You should also be aware that mis-specification of the prior on the initial states (\(\boldsymbol{\pi}\) and \(\boldsymbol{\Lambda}\)) can have catastrophic effects on your parameter estimates if your prior conflicts with the distribution of the initial states implied by the MARSS model. These effects can be very difficult to detect because the model will appear to be well-fitted. Unless you have a good idea of what the parameters should be, you might not realize that your prior conflicts.
The default behavior for MARSS()
is to set \(\boldsymbol{\Lambda}\) to zero and estimate \(\boldsymbol{\pi}\). This does not put any constraints on \(\boldsymbol{\Lambda}\) (there is no \(\boldsymbol{\Lambda}\) to put constraints on) and circumvents this problem. However if you plan to put contraints on \(\boldsymbol{\pi}\) or \(\boldsymbol{\Lambda}\), you should verse yourself in the most common problems. The common problems we have found with priors on \(\mathbf{x}_0\) are the following. Problem 1) The correlation structure in \(\boldsymbol{\Lambda}\) (whether the prior is diffuse or not) does not match the correlation structure in \(\mathbf{x}_0\) implied by your model. For example, you specify a diagonal \(\boldsymbol{\Lambda}\) (independent states), but the implied distribution has correlations. Problem 2) The correlation structure in \(\boldsymbol{\Lambda}\) does not match the structure in \(\mathbf{x}_0\) implied by constraints you placed on \(\boldsymbol{\pi}\). For example, you specify that all values in \(\boldsymbol{\pi}\) are shared, yet you specify that \(\boldsymbol{\Lambda}\) is diagonal (independent).
Unfortunately, using a diffuse prior does not help with these two problems because the diffuse prior still has a correlation structure and can still conflict with the implied correlation in \(\mathbf{x}_0\).
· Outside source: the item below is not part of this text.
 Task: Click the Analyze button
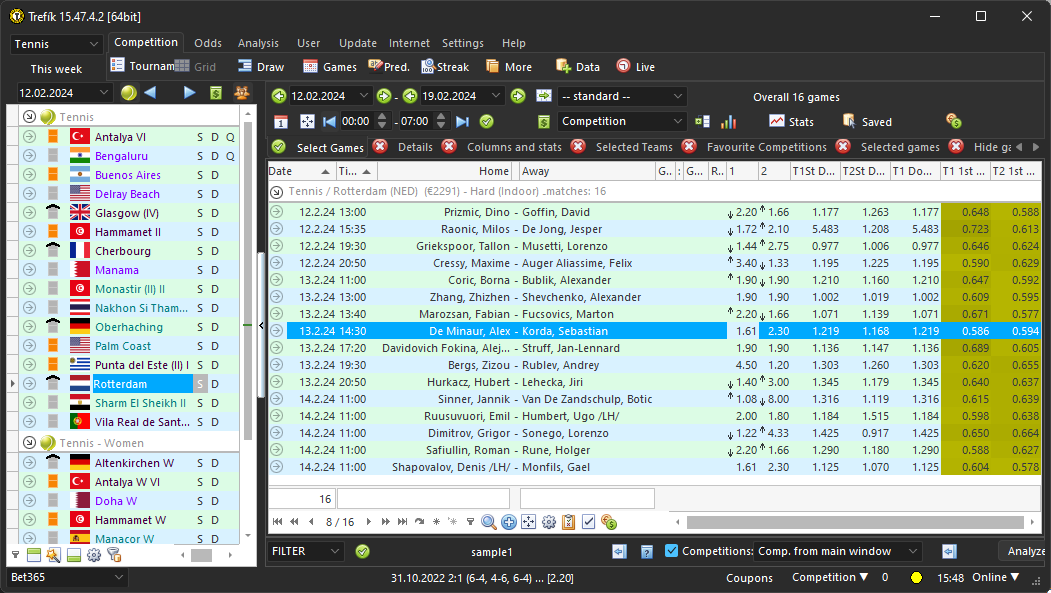[1024, 551]
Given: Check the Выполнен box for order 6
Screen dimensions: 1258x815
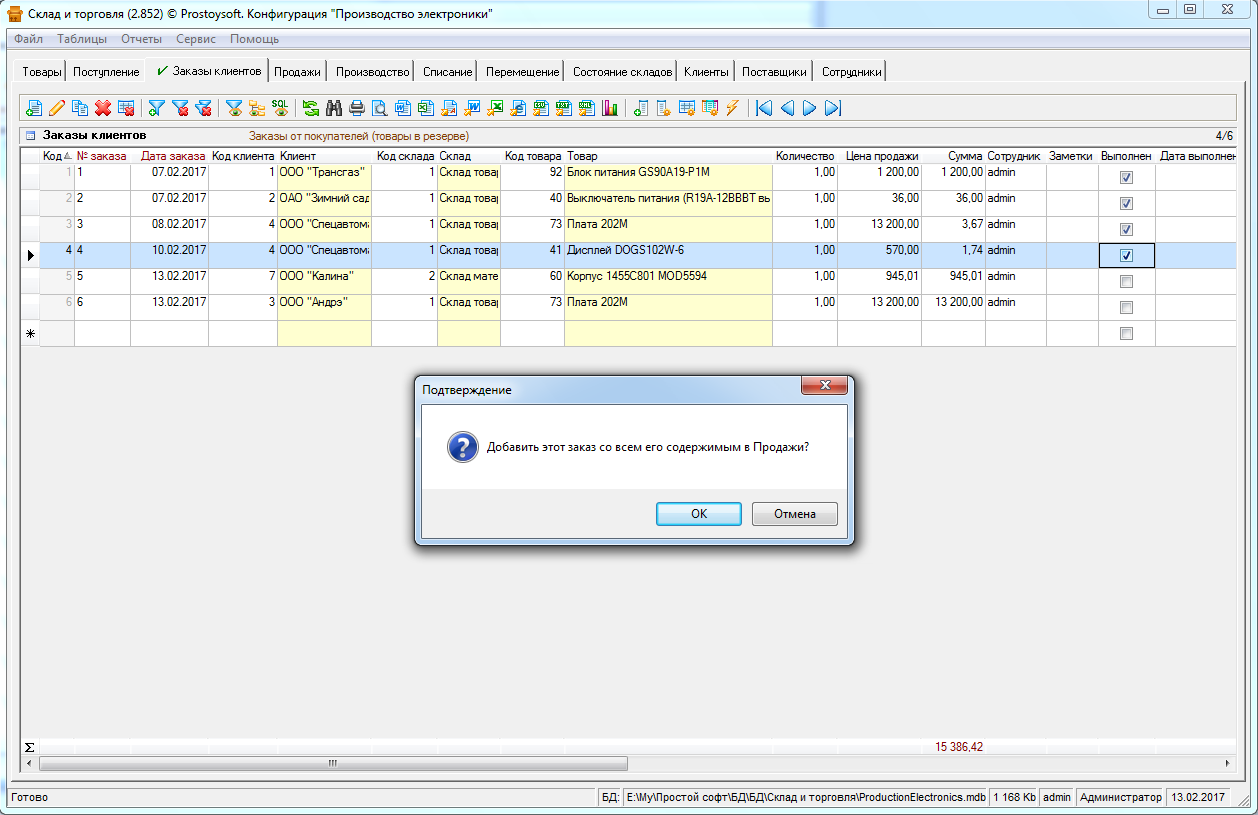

One way to get around these problems is to set \(\boldsymbol{\Lambda}=0\) (a \(m \times m\) matrix of zeros) and estimate \(\boldsymbol{\pi} \equiv \mathbf{x}_0\) only. Now \(\boldsymbol{\pi}\) is a fixed but unknown (estimated) parameter, not the mean of a distribution. In this case, \(\boldsymbol{\Lambda}\) does not exist in your model and there is no conflict with the model. This is the default behavior of MARSS()
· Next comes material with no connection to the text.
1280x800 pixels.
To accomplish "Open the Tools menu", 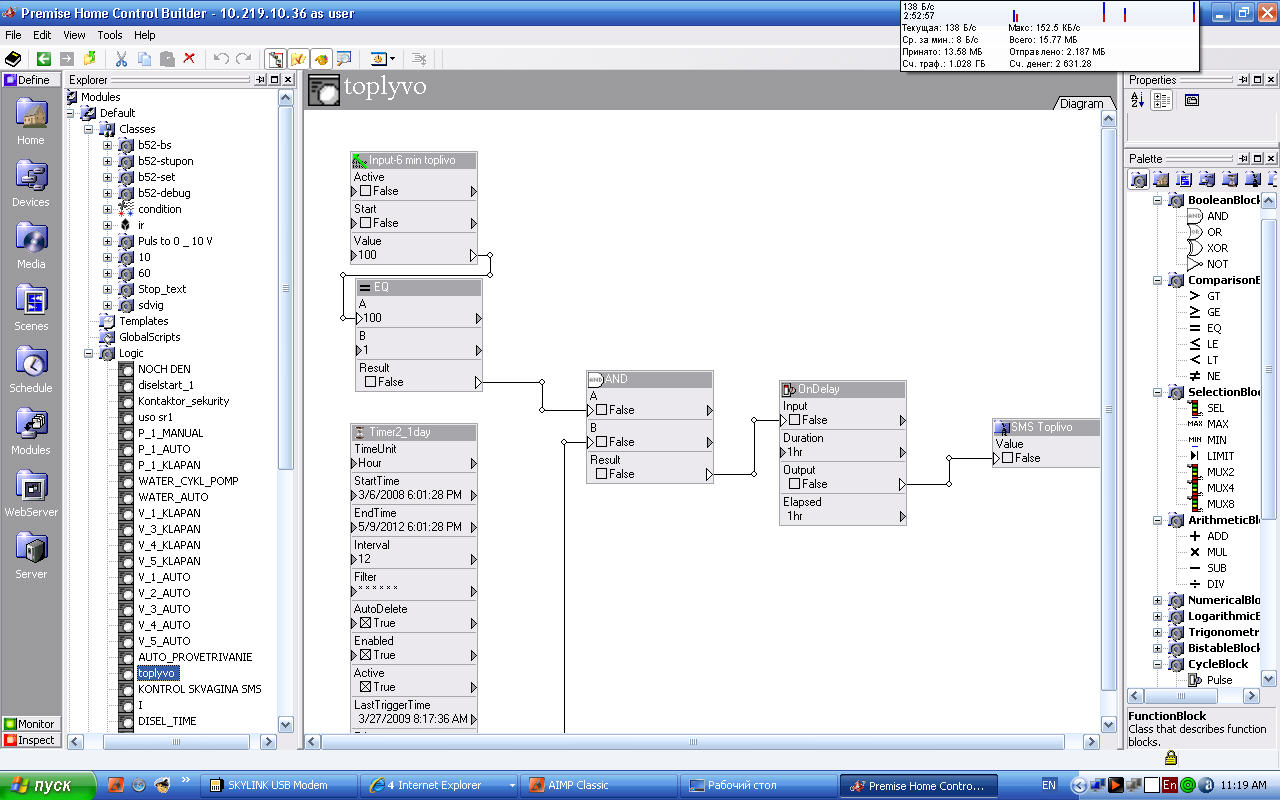I will 109,35.
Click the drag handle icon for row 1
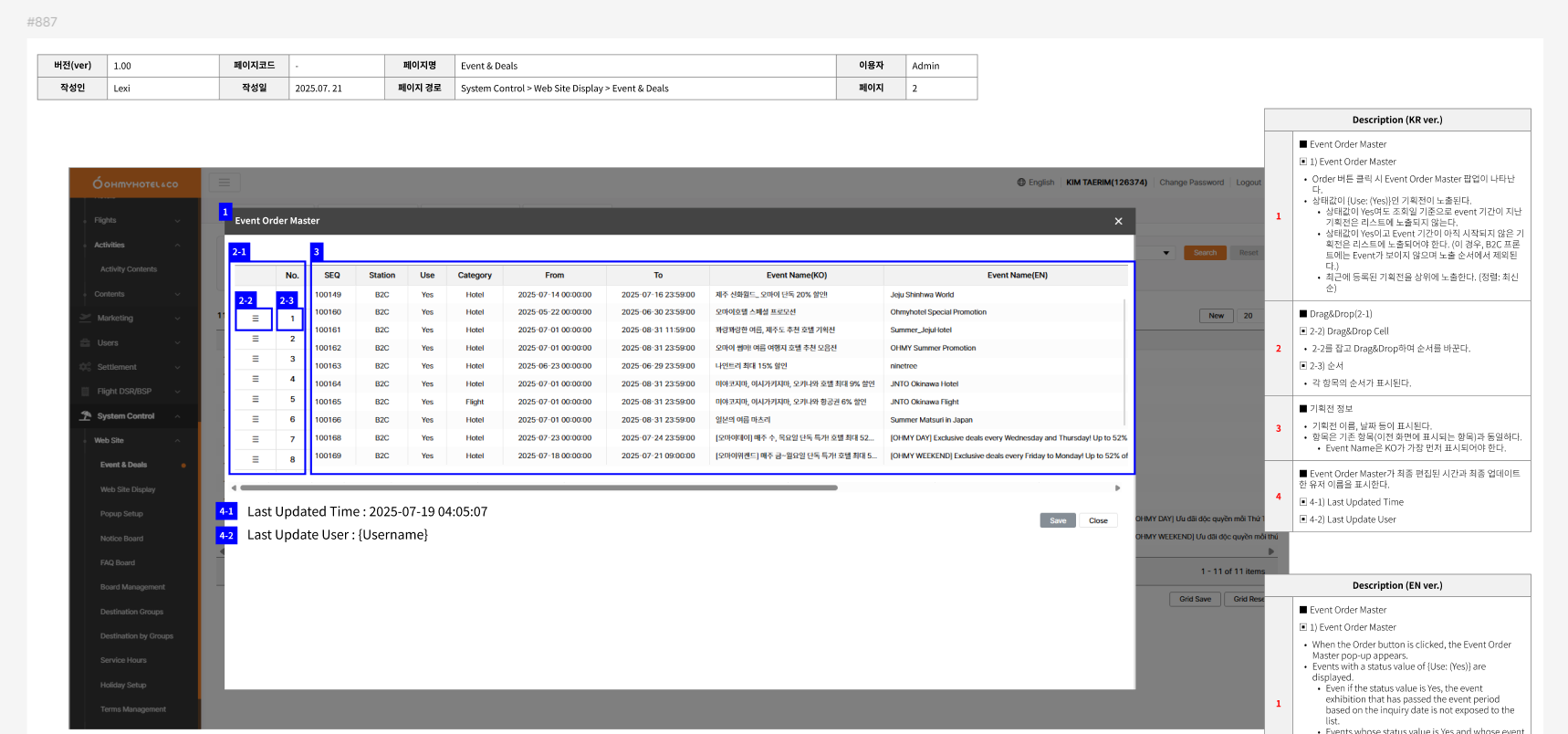Viewport: 1568px width, 734px height. (x=256, y=319)
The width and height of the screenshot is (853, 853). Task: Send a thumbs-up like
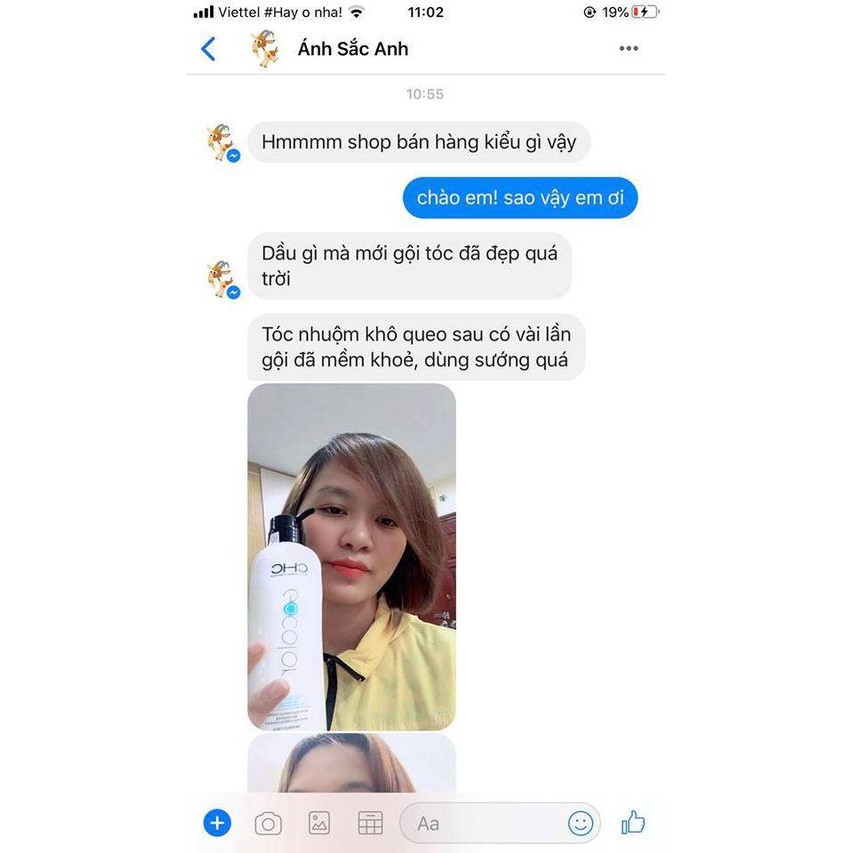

. Unfortunately estimating \(\boldsymbol{\pi}\) as a parameter is not always robust. If you specify that \(\boldsymbol{\Lambda}\)=0 and specify that \(\boldsymbol{\pi}\) corresponds to \(\mathbf{x}_0\), but your model explodes when run backwards in time, you cannot estimate \(\boldsymbol{\pi}\) because you cannot get a good estimate of \(\mathbf{x}_0\). Sometimes this can be avoided by specifying that \(\boldsymbol{\pi}\) corresponds to \(\mathbf{x}_1\) so that it can be constrained by the data \(\mathbf{y}_1\).
In summary, if the implied correlation structure of your initial states is independent (diagonal variance-covariance matrix), you should generally be ok with a diagonal and high variance prior or with treating the initial states as parameters (with \(\boldsymbol{\Lambda}=0\)). But if your initial states have an implied correlation structure that is not independent, then proceed with caution. With caution means that you should assume you have problems and test how your model fits with simulated data.